Eva Koepsell (F / Hungary, 1944), Holocaust survivor
Eva Koepsell (F / Hungary, 1944), Holocaust survivor
- KEYWORDS : <Hidden Children> -- <United States>
Biography
Eva Koepsell was born in 1944 in Budapest, Hungary. Her mother left her at a Red Cross nursery where many babies were saved. She emigrated to the United States in 1947.

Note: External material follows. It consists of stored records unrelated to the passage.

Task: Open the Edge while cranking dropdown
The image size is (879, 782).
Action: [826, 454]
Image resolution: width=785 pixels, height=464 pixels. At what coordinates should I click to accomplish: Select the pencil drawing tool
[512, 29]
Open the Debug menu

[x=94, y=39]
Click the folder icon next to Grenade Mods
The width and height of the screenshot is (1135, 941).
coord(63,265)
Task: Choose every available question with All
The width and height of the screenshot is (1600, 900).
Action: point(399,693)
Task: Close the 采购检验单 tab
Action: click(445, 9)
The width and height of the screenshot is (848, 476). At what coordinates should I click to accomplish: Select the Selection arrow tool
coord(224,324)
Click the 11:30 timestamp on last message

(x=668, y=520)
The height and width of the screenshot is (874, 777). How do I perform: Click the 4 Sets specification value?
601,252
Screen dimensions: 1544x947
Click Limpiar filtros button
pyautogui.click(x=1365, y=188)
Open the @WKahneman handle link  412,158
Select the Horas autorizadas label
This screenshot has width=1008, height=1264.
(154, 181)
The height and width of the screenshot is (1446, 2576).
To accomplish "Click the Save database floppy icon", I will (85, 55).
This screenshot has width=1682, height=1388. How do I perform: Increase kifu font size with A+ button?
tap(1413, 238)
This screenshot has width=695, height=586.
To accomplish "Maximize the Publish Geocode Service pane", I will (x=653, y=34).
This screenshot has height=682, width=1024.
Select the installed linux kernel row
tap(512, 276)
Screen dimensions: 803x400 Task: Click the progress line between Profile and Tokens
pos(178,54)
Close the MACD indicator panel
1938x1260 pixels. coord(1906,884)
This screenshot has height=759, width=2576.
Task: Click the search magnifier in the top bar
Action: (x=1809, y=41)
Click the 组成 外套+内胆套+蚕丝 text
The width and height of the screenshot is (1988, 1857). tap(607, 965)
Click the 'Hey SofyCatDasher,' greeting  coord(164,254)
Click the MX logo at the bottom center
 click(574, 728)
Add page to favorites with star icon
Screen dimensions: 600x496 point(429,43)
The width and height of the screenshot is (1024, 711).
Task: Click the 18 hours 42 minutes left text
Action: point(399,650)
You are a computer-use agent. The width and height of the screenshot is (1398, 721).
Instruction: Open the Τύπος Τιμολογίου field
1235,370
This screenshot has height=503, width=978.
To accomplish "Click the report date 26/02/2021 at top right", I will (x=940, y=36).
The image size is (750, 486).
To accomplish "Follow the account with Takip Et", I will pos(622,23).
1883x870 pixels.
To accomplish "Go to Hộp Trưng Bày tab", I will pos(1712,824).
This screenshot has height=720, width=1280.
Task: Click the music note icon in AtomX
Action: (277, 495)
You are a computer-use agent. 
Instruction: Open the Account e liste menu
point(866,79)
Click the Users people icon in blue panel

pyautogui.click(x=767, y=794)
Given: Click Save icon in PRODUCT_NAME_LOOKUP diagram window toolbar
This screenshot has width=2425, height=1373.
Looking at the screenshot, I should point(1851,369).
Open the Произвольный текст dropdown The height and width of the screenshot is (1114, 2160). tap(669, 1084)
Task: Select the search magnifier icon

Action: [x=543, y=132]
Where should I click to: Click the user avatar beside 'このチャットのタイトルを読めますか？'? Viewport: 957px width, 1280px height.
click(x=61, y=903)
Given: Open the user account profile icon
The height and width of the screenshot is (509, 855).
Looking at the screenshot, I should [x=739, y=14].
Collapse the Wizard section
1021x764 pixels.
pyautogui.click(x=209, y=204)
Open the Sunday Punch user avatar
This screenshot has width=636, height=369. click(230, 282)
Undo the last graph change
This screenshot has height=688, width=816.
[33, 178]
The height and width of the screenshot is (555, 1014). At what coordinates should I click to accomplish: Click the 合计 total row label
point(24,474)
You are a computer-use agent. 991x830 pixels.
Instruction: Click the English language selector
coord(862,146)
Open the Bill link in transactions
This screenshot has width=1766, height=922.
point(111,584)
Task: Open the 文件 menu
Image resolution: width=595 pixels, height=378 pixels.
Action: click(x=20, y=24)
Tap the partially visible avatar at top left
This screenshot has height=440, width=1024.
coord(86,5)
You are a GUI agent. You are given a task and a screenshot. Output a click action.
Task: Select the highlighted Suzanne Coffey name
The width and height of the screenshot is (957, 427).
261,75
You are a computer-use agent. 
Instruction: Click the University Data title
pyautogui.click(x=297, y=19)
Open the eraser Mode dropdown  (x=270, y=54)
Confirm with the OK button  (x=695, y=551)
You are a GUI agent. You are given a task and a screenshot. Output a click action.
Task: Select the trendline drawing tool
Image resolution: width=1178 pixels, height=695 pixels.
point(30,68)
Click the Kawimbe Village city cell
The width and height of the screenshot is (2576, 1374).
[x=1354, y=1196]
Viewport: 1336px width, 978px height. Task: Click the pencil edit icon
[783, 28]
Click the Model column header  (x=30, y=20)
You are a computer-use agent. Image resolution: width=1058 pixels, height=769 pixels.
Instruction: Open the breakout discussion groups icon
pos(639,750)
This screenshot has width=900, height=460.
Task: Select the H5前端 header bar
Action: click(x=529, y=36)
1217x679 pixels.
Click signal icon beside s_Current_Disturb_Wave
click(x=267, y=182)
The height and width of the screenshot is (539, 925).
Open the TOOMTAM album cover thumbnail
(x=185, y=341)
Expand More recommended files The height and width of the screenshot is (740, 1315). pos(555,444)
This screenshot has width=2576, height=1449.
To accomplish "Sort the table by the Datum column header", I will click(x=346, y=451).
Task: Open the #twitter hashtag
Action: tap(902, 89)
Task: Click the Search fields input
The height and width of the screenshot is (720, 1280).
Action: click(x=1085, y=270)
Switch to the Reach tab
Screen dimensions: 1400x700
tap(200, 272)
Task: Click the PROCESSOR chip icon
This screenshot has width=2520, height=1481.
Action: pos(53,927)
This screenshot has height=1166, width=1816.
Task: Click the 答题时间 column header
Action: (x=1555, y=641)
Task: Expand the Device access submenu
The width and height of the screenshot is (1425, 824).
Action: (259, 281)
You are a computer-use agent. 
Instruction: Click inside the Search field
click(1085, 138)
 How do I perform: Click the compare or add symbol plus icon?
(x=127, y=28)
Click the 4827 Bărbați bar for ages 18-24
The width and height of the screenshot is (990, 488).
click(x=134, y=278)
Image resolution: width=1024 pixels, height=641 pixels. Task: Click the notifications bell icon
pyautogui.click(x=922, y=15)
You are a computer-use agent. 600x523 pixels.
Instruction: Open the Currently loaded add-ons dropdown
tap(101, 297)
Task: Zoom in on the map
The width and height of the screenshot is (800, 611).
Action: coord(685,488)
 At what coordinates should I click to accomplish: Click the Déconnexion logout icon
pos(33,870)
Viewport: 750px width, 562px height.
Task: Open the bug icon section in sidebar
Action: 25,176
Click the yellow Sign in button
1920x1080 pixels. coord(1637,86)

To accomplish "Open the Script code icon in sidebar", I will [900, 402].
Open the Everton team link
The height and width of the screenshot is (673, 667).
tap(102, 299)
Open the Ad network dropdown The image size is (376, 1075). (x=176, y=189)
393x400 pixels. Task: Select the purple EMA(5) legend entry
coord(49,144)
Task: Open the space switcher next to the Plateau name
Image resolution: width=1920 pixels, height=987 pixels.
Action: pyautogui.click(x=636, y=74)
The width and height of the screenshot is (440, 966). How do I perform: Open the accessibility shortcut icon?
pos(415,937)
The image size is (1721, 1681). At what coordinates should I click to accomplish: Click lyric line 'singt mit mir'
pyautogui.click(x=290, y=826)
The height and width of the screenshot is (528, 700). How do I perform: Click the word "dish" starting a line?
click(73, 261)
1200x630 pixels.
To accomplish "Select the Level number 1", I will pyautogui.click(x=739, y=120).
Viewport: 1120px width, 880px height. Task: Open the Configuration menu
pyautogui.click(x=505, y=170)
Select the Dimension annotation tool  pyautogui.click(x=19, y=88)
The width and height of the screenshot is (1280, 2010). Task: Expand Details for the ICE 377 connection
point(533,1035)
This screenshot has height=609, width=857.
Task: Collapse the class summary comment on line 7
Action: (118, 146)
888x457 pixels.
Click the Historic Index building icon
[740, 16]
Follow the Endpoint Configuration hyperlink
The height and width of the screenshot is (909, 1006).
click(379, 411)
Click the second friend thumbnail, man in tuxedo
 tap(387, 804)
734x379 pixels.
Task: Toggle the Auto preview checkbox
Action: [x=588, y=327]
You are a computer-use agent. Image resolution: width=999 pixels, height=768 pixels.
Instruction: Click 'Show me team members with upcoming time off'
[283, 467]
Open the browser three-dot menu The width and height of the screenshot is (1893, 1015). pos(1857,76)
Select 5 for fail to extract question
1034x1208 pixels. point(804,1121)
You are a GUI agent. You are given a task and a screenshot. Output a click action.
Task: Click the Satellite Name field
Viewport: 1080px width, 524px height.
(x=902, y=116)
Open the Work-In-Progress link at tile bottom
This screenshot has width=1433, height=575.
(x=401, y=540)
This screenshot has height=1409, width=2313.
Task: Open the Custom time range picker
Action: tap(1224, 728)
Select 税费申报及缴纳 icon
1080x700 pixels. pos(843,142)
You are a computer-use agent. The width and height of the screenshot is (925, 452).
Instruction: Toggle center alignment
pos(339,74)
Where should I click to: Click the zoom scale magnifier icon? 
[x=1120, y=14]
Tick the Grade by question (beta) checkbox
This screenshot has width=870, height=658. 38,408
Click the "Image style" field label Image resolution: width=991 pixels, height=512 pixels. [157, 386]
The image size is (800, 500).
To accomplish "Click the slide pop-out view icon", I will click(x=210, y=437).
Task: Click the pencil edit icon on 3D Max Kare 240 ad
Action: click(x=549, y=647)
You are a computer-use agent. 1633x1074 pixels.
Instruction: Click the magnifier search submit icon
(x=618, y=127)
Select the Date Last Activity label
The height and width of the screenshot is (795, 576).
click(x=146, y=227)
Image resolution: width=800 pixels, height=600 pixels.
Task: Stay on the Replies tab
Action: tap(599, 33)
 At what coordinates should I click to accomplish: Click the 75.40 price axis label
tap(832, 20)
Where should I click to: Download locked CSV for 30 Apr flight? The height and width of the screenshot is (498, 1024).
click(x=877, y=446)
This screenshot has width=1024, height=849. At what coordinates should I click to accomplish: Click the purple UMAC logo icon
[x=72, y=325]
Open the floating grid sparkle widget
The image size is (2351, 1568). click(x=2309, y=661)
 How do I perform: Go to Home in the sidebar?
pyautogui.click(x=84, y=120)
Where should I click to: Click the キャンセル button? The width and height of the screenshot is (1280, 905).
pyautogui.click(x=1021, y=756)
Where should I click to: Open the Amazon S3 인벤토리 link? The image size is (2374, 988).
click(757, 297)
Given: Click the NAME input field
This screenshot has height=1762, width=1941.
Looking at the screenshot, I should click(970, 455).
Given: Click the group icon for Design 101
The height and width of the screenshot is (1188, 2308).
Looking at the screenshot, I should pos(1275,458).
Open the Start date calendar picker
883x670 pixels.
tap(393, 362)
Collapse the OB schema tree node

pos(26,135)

USHMM Oral History Collection
Eva Koepsell, born in 1944 in Budapest, Hungary, describes her father, who was a physicist, and her mother, who was a social worker (she shows pictures of her family from 1906); how she doesn’t have many memories from the war but learned about her family’s experience later; her mother losing her job in 1941; her father working until he lost his job in 1943 and was taken to a forced-labor camp; her family living in cellars first in the Jewish ghetto; her aunt’s baby dying from lack of food; another aunt being taken in 1944 to Auschwitz, where she survived medical experiments but then could not have children; her mother converting to Catholicism and hiding; her mother leaving her at a Red Cross nursery where many babies were saved; going to the United States in 1947 when she was three and a half years old; her mother being very much affected by the events and her efforts to distance herself from her experience; her father escaping from the forced-labor camp after a few months; her father working as a physicist in the US; living in the Bronx and having relatives in Brooklyn and Queens; moving later on to Buffalo, NY; going to a Catholic school in the Bronx at age 12; learning about her own Jewish background, of which she is proud; her father dying and her mother returning to Hungary to stay with one of her sisters; the importance of telling her story; poems she wrote about the conditions during the war (which she reads); and the importance of recognizing what is going on and that more people should have acted during the war.